Estaba escribiendo una investigación.

Eso era nuevo.

Marcelo nunca había escrito nada en su vida sobre Valentina. Doce años de relación, ni una sola lista. Ni una sola nota. Ni un solo cuaderno.

Pero ahora, por la Dama, escribía.

Una pena pequeña le subió a Lían por las costillas. Apenas. Una pena ridícula, fugaz, la pena de cualquiera que ve a un hombre romperse por una mujer que ya no va a tener.

La aplastó rápido.

Hijo de puta. Te lo ganaste a pulso. Espero que pierdas la cabeza.

Marcelo salió a las dos otra vez. Sin haber hablado con nadie.

Esteban lo manejó a la casa.

A las dos y diez, Esteban le mandaba a Renata el reporte número dos. Idéntico al anterior, salvo por una línea agregada al final.

Sacó un papel del bolsillo. Lo leyó dos veces. Lo guardó. No alcancé a ver qué decía.

Renata leyó el mensaje. Esta vez se sentó en la cama.

Esperó un minuto. Después contestó.

La próxima vez que salga del Lotus, quiero ese papel. Sin que él lo note. Si tienes que distraerlo cinco segundos, distráelo. Si tienes que tocarle el bolsillo cuando se quita el saco al subir al auto, tócaselo. No me importa cómo. Quiero ese papel.

Esteban escribió de vuelta.

Sí, señora.

Renata se acostó otra vez.

Y por dentro pensó algo que se le acababa de aclarar: Marcelo escribió algo. Marcelo no escribe. Si escribió, es porque tiene un plan. Y si tiene un plan, es porque la Fénix le está volviendo loco al punto de tener que organizarse en un papel.

Sonrió.

Buen miércoles.

Noche tres.

Jueves. Marcelo entró a las once con otro antifaz, esta vez negro de plástico barato. Se le había acabado el repertorio de máscaras decentes.

Andrés lo dejó pasar. Mesa del fondo. Botella nueva.

Lían volvió al balcón.

Esta noche, Marcelo iba peor.

Se notaba desde lejos. La camisa mal abotonada. El pelo sin gel. La barba de tres días. Marcelo Alarcón, que durante quince años se había rasurado todos los días incluso los sábados, llevaba tres sin tocarse la cara.

Se sentó. Se sirvió. Bebió.

A la una se levantó. Pero esta noche no fue a la barra.

Se acercó a la tarima.

La tarima estaba apagada. Las luces principales del bar bajadas. Nadie le prestó atención —los clientes habituales bebían en sus mesas, las chicas atendían. Marcelo subió los tres escalones que separaban el salón de la tarima. Se quedó parado en el centro.
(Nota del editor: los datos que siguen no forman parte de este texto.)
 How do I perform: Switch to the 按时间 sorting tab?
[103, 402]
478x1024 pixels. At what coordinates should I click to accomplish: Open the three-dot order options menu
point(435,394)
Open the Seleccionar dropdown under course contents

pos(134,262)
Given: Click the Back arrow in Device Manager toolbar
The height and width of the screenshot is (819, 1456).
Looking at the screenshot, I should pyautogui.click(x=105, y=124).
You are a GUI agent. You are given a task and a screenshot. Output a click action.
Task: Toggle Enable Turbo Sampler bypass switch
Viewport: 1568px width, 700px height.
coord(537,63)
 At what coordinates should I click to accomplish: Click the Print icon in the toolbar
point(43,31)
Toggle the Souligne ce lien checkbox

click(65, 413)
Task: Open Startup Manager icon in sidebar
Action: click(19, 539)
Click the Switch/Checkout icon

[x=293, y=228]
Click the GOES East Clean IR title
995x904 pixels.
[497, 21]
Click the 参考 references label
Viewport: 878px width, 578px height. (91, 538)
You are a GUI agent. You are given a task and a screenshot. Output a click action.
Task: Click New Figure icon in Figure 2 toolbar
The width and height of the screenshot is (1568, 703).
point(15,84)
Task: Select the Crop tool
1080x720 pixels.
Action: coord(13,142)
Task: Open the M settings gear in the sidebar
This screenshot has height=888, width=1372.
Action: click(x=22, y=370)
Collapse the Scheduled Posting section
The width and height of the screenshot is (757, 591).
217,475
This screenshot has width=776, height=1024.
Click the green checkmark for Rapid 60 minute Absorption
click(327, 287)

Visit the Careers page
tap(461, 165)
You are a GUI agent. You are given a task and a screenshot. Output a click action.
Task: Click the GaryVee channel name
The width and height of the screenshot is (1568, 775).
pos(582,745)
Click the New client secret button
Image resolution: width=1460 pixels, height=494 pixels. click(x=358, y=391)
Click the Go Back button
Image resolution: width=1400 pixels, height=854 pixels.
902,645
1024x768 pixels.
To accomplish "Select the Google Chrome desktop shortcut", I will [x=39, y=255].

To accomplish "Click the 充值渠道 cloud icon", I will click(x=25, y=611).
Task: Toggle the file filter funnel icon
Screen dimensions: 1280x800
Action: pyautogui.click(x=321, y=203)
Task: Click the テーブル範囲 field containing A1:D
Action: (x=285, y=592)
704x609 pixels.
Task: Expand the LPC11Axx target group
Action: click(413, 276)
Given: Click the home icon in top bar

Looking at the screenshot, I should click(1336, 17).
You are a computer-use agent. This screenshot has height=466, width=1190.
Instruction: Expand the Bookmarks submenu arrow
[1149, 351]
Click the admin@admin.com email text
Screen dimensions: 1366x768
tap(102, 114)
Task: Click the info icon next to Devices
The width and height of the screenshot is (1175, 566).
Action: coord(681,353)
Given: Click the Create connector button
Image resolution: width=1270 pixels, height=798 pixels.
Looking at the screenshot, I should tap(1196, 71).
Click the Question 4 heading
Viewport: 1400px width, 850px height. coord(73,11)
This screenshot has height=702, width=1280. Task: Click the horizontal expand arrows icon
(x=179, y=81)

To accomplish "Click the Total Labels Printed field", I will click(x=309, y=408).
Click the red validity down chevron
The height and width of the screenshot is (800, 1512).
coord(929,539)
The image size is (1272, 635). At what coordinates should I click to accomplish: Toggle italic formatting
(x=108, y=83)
En el lugar exacto donde la Fénix había bailado los tres viernes anteriores.

Lían, desde el balcón, sintió que el pecho se le contraía un grado.

Marcelo se quedó ahí parado durante dos minutos enteros. Después se dio la vuelta despacio, mirando el salón desde el ángulo de la bailarina. Mirando los reservados. Mirando la mesa donde él se sentaba todas las noches. Mirando todo lo que la Fénix había mirado mientras bailaba para él.

Después habló.

En voz baja. Para sí mismo. Pero el bar estaba más silencioso de lo normal a esa hora, y la voz subió hasta el balcón.

—Tú me ves desde aquí —dijo Marcelo, a nadie—. Tú me viste todas las noches. Yo te miraba a ti, pero tú a mí también. Yo lo sé. Yo lo sé.

Pausa.

Marcelo se rió bajito.

—Tú me elegiste. Yo te elegí. Es un trato. Es un trato.

Andrés, que había subido a la tarima detrás de él sin que Marcelo lo notara, le puso una mano en el brazo.

—Señor. Por favor. Baje.

Marcelo lo miró.

No con miedo. No con vergüenza. Lo miró como un sonámbulo mira al hijo que le viene a despertar.

—Sí —dijo—. Sí. Voy.

Bajó los tres escalones. Volvió a su mesa. Se sentó. Pidió otra botella. Andrea se la trajo sin decirle nada.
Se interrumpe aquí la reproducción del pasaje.